- Born: 3 April 1920
- Died: 2 June 1986 (aged 66)
- Education: University of Pennsylvania California Institute of Technology
- Known for: Turbulence Corrsin equation
- Awards: Otto Laporte Award (1979) Fluid Dynamics Prize (1983)
- Scientific career
- Fields: Fluid dynamics
- Workplaces: Johns Hopkins University
- Doctoral advisor: Hans Liepmann
- Doctoral students: John Lumley Mohamed Gad-el-Hak Stavros Tavoularis

= Stanley Corrsin =

American physicist and engineer

Stanley Corrsin (3 April 1920 – 2 June 1986) was an American physicist, fluid dynamicist, and Theophilus Halley Smoot Professor of Engineering at the Johns Hopkins University. He was known for his contributions in the field of fluid dynamics in general and turbulence in particular. He was a recipient of Fluid Dynamics Prize in 1983. Corrsin died of cancer on 2 June 1986 at the age of 66.

==Education and career==
Corrsin was born on 3 April 1920 in Philadelphia, Pennsylvania. He received his B.S. from the University of Pennsylvania in 1940. He entered the California Institute of Technology for his graduate studies and worked in the Guggenheim Aeronautical Laboratory under Theodore von Kármán. After receiving his M.S. degree in 1942, Corrsin joined the Ph.D. program under the supervision of Hans Liepmann and obtained the degree in 1947. His thesis work was on the flow of a turbulent jet and he was the first advisee of Liepmann. Corrsin joined the department of aeronautics at Johns Hopkins University in 1947 as an assistant professor. He became an associate professor in 1951 and then was named professor of mechanical engineering in 1955. He served as department chair of mechanical engineering from 1955 to 1960. He was at various times affiliated with the departments of biomedical engineering, chemical engineering, and mechanics and materials science. In 1979, he helped found the department of chemical engineering. In 1981, he became the first Theophilus Halley Smoot Professor of Engineering at Johns Hopkins.

==Principal works==
Corrsin worked in both experimental and theoretical fluid dynamics. He made a number of fundamental contributions to the study of turbulence, enhancing the understanding of turbulent mixing and the interfaces between turbulent and nonturbulent fluid. In later years, Corrsin developed an interest in various medical and biological problems, including human locomotion, blood flow in the human body, arterial flutter, and the aerodynamics of the albatross and of formation flying in bird flocks. During his 40 years career, Corrsin had published about a hundred research articles and supervised 25 Ph.D. students.

==Awards and honors==
Corrsin was a recipient of 1983 Fluid Dynamics Prize of The American Physical Society. The citation reads: "In recognition of his contributions to the understanding of turbulent transport, through ingenious experiment and physical insight; his unique experimental approach and critical view of fluid mechanics have touched a legion of students and associates."

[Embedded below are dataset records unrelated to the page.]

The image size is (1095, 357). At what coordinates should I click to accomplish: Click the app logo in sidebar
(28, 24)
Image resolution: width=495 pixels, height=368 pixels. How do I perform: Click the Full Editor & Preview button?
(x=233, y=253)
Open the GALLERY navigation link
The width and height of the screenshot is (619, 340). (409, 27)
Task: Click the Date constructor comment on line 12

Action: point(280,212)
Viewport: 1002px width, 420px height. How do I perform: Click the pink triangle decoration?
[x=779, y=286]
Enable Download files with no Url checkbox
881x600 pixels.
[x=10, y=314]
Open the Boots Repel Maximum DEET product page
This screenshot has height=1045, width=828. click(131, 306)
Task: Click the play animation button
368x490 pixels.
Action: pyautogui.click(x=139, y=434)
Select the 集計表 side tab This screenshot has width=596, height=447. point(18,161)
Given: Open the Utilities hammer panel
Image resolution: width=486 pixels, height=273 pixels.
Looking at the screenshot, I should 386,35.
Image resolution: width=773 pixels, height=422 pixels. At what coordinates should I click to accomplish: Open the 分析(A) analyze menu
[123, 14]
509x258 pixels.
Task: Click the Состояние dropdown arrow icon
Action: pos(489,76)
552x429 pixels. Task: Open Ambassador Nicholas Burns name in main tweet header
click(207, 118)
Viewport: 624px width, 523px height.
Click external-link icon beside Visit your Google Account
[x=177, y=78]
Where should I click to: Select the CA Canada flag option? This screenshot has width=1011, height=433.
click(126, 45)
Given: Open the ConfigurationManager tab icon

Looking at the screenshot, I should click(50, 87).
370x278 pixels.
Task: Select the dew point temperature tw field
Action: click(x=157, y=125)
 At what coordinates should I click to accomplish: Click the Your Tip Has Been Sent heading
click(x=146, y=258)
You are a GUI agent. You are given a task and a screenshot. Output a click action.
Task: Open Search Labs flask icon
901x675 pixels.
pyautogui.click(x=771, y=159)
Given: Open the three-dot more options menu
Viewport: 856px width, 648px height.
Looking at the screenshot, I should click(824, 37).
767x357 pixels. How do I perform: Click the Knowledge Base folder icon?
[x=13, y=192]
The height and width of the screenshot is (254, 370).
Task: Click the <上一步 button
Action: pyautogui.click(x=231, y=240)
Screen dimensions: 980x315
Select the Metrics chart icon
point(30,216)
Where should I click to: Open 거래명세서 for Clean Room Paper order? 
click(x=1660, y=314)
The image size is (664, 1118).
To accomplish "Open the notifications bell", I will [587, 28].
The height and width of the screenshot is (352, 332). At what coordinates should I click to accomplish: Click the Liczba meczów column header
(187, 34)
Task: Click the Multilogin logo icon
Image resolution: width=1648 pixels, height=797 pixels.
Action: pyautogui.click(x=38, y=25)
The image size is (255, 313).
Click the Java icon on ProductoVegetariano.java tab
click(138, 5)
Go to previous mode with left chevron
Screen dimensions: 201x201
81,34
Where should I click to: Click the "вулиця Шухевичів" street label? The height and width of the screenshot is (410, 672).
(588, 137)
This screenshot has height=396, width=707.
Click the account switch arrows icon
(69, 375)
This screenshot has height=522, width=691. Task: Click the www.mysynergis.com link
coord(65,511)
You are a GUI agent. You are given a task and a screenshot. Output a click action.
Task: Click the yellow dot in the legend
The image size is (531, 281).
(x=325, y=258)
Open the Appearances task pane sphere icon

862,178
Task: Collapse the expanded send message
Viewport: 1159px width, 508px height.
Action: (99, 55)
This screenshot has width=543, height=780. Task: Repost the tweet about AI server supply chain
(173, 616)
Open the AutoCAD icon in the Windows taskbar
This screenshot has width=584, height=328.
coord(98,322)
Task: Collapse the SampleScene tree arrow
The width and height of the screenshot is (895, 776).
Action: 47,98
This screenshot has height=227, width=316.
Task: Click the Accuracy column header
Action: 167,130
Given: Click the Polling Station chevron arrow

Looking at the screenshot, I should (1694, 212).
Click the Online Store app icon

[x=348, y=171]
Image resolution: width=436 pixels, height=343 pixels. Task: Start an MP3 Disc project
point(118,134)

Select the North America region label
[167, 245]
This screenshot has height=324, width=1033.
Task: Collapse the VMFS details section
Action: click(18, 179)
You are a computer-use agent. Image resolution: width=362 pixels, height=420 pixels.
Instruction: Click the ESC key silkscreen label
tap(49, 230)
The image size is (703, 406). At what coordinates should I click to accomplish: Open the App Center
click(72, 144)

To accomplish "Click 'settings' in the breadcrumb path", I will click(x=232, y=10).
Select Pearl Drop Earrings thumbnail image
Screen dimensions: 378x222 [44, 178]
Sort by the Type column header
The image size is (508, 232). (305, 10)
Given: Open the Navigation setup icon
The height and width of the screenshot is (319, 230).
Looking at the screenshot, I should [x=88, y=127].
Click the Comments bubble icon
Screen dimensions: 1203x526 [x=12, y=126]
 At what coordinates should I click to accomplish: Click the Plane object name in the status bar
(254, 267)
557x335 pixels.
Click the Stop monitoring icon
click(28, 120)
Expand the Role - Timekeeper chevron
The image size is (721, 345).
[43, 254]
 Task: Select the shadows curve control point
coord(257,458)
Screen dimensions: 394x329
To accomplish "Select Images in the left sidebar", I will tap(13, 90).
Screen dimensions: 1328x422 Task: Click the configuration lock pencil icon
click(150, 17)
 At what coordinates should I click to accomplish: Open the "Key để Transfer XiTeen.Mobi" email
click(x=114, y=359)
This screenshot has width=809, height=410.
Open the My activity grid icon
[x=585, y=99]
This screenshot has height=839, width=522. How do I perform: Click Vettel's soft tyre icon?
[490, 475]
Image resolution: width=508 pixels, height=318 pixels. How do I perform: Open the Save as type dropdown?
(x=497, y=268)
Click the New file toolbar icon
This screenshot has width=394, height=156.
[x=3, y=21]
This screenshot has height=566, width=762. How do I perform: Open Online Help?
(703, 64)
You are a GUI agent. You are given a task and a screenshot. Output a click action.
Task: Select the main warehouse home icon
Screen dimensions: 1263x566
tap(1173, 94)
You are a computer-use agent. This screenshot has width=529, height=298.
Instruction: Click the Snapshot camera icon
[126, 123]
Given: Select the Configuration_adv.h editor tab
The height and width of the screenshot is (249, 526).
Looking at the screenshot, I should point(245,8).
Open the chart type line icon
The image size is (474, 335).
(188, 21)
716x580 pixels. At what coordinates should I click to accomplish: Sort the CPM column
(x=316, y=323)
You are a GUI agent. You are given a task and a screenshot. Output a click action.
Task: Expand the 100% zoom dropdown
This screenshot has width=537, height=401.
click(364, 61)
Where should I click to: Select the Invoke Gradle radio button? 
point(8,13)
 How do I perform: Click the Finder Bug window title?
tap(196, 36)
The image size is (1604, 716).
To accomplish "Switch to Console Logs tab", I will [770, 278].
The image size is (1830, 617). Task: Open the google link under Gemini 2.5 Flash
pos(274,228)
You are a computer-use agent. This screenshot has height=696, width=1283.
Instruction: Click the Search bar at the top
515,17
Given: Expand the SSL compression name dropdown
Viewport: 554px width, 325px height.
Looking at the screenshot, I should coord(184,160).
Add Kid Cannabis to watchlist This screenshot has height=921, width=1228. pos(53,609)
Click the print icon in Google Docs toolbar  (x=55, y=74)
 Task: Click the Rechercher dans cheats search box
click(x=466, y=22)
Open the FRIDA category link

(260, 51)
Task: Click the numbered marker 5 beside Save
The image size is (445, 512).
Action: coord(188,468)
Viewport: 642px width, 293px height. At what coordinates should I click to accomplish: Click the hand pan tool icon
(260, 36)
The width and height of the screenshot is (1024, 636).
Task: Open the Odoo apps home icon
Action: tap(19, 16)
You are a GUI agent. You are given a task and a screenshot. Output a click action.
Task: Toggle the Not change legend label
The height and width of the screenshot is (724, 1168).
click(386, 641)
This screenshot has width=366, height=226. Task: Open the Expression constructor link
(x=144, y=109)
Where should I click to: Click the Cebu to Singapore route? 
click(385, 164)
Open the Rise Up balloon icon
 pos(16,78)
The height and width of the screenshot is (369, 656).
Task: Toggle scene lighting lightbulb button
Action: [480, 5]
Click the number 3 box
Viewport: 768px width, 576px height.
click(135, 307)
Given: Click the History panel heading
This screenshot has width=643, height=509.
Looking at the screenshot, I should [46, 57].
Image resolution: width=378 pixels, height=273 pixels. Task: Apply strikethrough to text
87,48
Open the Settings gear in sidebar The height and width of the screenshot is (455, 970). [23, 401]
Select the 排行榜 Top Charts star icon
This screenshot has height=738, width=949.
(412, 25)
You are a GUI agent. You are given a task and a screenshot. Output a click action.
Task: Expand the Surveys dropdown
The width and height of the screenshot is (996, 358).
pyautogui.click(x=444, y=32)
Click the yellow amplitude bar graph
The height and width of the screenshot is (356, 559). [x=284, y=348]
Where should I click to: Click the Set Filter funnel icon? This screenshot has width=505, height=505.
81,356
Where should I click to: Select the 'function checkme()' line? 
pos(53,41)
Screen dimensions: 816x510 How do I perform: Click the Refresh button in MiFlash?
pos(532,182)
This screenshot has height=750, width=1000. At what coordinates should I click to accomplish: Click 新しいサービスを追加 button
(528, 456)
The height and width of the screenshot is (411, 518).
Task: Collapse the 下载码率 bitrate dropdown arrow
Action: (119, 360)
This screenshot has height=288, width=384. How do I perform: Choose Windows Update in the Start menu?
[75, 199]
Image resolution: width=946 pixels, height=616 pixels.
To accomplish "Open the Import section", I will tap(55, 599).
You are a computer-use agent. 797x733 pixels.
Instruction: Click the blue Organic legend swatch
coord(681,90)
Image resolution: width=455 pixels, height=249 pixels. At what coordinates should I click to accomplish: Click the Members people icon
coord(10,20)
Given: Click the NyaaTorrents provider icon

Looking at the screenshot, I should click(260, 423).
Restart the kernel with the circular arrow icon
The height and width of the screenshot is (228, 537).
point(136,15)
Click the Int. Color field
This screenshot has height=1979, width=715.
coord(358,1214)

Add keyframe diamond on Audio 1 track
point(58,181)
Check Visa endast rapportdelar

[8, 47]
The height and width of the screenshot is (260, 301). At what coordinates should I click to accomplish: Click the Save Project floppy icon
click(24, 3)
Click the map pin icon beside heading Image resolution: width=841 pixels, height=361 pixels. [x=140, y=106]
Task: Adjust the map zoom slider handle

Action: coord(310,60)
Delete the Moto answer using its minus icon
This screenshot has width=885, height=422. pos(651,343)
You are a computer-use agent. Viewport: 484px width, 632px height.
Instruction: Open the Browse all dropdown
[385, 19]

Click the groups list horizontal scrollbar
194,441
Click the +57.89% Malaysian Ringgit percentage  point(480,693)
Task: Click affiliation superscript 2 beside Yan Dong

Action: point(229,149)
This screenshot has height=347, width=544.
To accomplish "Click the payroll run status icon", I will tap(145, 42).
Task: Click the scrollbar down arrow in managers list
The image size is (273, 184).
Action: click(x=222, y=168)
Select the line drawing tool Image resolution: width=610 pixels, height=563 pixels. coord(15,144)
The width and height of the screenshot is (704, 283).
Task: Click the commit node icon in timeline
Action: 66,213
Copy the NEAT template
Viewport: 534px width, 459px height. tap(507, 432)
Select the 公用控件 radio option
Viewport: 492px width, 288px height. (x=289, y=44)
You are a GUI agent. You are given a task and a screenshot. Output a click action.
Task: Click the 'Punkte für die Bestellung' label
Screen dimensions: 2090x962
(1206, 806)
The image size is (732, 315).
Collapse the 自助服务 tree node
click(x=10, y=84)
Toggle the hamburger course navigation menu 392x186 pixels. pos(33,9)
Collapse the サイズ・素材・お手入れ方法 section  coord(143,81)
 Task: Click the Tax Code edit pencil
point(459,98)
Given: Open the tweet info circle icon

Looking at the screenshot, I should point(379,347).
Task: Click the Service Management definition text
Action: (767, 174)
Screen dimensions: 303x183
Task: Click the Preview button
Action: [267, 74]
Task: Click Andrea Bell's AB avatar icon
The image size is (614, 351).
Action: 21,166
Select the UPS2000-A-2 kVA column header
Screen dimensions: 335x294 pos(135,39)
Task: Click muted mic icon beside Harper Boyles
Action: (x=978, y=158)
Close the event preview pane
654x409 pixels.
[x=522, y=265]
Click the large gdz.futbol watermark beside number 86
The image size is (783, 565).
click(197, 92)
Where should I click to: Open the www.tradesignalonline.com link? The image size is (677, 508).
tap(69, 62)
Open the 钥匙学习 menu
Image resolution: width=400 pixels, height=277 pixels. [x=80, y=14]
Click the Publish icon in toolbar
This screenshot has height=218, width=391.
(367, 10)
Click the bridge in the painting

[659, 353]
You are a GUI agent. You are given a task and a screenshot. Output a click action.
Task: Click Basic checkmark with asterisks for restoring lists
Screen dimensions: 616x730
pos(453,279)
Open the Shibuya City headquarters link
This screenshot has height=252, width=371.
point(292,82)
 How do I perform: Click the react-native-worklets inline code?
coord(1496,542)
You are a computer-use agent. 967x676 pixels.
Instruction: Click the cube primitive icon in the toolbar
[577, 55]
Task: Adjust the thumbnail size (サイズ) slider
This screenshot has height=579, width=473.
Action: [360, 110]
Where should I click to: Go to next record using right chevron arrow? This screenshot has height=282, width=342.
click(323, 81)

In 1986, just before his death, the Engineering Mechanics divisions of the American Society of Civil Engineers awarded him the Theodore von Kármán Medal for his contributions to the study of turbulence. In addition, in 2011, in order "to recognize and encourage a particularly influential contribution to fundamental fluid dynamics", the American Physical Society established the Stanley Corrsin Award. Corrsin was a Member of National Academy of Engineering.

In memory of Professor Stanley Corrsin, the Department of Chemical and Biomolecular Engineering at Johns Hopkins has established the "Stanley Corrsin Lecture in Fluid Mechanics".